Today I found my first wild golden chanterelles - one of the most precious finds for any mycophage [top 3 choice edible on any list] because of their taste and because they have never been successfully cultivated by commercial farmers. They were beautiful, if a little over-ripe. I found them circling the ground near a large, mature oak in some woods almost within sight of the side door to my office. They smell strongly of dried apricots - not even a trace of mushroom or fungal aroma ... simply wonderful. Bright, buttery yellow gold, they stood out from the forest floor, that is only just starting to clutter with the bright colors of fall leaves. You can see from the picture their deep ridges/wrinkles [NOT gills & NOT growing out of dead wood/tree base and NOT in a true cluster]. They sliced solid with a white center down the stalk. We sauteed them with some pineapple, honey, salt, general seasoning spice mix, and of course, lots of butter - then served with pasta.
It vividly reminded me of a Leithart passage a friend shared with me recently. He notes how Moses recounts the construction of the tabernacle to parallel the 7 days of creation in Genesis 1. “Day 3: Table of showbread on north side outside the veil, with bread arranged [Ex 40:22-23]” corresponds to Day 3 of the creation week: “Golden land and food”.
...“the Day 3 associations of the golden table suggest that the dry land itself is a table spread with food for God’s creatures.

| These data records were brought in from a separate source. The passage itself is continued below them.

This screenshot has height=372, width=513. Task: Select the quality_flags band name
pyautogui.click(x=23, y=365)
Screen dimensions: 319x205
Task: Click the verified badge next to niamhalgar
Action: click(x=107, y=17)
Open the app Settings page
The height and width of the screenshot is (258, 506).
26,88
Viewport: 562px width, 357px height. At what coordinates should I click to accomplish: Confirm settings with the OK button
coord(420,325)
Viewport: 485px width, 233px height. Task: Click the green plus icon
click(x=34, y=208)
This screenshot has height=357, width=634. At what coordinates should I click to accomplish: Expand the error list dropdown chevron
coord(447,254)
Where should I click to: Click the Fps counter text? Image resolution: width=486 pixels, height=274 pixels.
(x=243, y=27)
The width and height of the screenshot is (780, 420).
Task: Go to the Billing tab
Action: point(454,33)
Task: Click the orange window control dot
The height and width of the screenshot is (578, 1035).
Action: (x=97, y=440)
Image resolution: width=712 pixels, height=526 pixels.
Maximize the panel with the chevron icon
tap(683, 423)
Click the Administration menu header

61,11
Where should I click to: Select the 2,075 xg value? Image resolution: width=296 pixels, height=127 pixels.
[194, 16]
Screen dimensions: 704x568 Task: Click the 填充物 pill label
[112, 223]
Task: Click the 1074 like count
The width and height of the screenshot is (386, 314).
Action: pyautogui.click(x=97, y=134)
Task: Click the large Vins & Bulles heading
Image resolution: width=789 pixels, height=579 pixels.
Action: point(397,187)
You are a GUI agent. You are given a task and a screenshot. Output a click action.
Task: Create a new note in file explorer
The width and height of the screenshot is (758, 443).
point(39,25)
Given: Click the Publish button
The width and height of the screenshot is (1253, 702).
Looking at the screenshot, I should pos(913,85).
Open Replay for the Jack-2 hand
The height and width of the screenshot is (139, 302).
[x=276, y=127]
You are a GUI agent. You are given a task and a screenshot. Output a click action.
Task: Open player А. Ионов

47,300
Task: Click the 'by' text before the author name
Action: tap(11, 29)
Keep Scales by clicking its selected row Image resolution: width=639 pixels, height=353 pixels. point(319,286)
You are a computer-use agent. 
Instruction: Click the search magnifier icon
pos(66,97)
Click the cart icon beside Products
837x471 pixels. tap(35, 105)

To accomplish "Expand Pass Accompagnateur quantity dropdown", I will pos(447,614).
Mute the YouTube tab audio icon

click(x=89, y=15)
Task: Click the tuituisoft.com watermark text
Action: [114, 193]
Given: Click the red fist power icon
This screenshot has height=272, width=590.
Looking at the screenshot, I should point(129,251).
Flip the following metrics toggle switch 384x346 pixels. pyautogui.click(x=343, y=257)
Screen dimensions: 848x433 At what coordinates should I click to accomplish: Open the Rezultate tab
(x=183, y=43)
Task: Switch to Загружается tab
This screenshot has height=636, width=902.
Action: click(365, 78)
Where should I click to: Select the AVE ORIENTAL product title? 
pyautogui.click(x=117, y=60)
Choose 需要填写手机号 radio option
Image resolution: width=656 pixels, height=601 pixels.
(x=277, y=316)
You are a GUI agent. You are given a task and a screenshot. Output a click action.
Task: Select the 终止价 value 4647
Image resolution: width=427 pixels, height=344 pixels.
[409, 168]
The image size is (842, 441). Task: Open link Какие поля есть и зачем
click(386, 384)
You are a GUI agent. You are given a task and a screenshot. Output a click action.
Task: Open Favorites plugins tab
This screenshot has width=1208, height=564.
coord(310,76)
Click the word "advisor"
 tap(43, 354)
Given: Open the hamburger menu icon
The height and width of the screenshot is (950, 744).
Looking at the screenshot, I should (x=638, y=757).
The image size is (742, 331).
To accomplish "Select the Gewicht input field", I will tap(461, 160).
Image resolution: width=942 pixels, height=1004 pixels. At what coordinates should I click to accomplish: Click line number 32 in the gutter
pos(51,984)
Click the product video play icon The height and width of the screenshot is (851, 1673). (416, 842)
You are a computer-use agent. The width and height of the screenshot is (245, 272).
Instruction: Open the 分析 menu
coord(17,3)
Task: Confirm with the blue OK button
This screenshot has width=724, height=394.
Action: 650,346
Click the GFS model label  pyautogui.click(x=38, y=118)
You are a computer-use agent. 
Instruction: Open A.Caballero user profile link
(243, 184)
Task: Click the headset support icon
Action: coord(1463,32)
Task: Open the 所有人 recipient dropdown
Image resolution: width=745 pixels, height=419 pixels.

A table that reproduces food at will, that recycles waste food and turns it into more food to re-fill the table, in other words a pretty neat table. Altars are also tables, and so the dry land-as-table suggests that the land also emerges from the sea to be God’s table.”
As you can see from the picture, I pulled them straight from the soil. This was intentional. Studies have shown that they seem to grow back and thrive more in the longrun when harvested this way than when knife cut. ... almost as if they were created for us just to pluck off the ground, a golden table of delights.